- [Task details]
The required result is each line of the entries below containing the string "computer".

-- Given information follows --

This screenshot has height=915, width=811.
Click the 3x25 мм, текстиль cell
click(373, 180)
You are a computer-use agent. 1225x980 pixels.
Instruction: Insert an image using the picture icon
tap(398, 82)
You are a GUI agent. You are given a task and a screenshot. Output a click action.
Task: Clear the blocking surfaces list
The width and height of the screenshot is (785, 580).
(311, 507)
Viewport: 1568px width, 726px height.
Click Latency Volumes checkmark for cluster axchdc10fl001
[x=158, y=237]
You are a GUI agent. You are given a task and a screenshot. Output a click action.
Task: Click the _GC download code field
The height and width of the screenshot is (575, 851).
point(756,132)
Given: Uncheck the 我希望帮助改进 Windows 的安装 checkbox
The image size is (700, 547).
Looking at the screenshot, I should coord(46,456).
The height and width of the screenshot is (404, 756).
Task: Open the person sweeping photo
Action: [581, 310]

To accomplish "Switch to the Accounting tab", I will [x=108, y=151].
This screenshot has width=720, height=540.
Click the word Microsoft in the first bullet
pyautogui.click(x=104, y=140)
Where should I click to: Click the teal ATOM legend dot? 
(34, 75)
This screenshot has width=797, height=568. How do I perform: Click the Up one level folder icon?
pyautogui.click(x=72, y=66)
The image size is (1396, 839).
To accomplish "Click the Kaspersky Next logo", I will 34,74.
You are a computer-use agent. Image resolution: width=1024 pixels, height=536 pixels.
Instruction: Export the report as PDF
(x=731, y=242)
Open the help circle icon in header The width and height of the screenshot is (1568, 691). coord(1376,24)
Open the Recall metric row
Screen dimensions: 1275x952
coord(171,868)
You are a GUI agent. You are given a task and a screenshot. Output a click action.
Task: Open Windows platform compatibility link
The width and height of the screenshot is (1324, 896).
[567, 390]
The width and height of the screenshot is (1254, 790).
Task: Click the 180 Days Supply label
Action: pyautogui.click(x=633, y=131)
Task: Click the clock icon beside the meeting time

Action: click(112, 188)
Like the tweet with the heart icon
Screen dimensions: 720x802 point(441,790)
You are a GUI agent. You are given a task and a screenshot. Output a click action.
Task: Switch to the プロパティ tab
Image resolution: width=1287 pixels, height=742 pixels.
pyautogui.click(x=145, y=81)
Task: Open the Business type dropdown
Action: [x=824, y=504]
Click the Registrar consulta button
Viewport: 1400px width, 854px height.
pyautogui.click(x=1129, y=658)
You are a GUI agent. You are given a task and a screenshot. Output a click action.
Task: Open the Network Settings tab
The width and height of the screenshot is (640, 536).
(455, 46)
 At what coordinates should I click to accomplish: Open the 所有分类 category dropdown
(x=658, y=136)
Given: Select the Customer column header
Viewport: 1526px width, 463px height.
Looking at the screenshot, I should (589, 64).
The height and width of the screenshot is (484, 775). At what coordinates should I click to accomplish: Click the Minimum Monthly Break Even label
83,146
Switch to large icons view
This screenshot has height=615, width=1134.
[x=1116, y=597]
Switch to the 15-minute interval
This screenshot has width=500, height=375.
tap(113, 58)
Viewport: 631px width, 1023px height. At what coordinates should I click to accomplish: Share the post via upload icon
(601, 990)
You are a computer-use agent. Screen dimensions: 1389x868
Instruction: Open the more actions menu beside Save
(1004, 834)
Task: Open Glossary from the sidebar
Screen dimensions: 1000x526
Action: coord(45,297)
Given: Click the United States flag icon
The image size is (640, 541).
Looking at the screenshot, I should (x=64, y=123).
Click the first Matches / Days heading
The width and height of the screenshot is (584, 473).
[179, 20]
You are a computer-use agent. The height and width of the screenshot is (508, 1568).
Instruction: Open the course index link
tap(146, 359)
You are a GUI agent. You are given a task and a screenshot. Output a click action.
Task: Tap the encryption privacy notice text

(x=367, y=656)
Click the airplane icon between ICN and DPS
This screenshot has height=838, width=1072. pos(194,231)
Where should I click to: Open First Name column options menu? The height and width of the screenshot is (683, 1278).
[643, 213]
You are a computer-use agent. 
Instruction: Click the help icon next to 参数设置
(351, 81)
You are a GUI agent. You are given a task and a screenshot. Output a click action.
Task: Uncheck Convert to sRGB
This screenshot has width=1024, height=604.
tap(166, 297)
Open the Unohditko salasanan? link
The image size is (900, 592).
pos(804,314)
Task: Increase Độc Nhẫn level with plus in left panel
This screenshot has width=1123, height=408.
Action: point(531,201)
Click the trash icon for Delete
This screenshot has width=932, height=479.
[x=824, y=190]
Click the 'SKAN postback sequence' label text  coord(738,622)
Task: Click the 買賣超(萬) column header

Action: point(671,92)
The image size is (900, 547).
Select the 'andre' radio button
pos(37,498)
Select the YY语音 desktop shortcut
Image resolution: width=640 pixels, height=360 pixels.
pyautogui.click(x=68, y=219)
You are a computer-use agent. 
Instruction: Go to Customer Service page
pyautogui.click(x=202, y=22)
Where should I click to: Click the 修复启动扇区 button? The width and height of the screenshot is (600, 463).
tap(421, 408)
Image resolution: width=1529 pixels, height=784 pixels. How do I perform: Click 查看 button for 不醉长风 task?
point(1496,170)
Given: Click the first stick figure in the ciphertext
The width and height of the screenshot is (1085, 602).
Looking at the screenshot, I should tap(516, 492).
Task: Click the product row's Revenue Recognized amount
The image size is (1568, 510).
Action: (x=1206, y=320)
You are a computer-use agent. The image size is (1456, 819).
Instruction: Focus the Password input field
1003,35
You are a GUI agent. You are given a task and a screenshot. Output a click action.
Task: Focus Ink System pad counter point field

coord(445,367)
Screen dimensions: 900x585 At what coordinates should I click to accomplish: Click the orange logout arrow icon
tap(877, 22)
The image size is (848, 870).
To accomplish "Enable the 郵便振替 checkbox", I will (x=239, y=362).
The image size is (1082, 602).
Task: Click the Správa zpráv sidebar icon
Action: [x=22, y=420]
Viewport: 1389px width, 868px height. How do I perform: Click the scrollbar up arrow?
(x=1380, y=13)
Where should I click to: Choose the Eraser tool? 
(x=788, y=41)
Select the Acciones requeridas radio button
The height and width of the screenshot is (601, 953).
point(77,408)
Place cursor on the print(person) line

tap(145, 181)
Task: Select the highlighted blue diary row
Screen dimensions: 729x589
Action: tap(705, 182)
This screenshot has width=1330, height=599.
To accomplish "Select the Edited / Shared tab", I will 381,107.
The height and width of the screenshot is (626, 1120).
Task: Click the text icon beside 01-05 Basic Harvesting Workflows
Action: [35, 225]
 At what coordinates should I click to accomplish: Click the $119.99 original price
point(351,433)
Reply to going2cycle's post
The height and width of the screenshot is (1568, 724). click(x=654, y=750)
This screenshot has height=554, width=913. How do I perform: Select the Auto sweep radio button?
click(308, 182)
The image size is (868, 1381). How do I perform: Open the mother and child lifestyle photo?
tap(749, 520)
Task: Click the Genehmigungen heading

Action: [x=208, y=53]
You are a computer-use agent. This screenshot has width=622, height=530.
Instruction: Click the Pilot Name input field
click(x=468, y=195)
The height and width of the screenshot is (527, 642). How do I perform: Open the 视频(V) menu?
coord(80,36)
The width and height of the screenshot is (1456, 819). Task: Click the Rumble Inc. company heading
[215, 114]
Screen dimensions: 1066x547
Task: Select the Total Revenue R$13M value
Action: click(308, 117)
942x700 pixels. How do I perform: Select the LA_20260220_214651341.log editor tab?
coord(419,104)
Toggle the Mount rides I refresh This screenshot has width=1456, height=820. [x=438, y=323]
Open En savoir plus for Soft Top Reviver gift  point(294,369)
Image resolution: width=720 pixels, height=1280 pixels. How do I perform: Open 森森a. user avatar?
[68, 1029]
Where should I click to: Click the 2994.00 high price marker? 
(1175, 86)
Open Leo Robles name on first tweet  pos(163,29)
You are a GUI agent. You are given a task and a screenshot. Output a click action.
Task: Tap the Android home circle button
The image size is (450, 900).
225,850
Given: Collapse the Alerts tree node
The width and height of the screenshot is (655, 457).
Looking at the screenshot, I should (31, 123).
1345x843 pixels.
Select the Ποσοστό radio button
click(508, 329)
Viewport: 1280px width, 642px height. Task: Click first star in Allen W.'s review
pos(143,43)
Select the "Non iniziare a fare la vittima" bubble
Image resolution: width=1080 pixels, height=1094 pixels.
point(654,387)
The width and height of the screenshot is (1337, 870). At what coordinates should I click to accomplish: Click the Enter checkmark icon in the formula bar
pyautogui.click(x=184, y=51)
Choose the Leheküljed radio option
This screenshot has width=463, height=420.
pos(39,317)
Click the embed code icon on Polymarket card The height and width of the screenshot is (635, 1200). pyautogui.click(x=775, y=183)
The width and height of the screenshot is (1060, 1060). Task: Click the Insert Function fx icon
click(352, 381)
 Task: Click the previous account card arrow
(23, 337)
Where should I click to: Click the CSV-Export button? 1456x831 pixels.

-- Given information concluded --

- [Written response]
You are a computer-use agent. 1225x980 pixels.
You are a computer-use agent. Image resolution: width=1024 pixels, height=536 pixels.
You are a computer-use agent. Screen dimensions: 1389x868
You are a computer-use agent. The height and width of the screenshot is (508, 1568).
You are a computer-use agent. 
You are a computer-use agent. 
You are a computer-use agent. The image size is (1456, 819).
You are a computer-use agent. This screenshot has width=622, height=530.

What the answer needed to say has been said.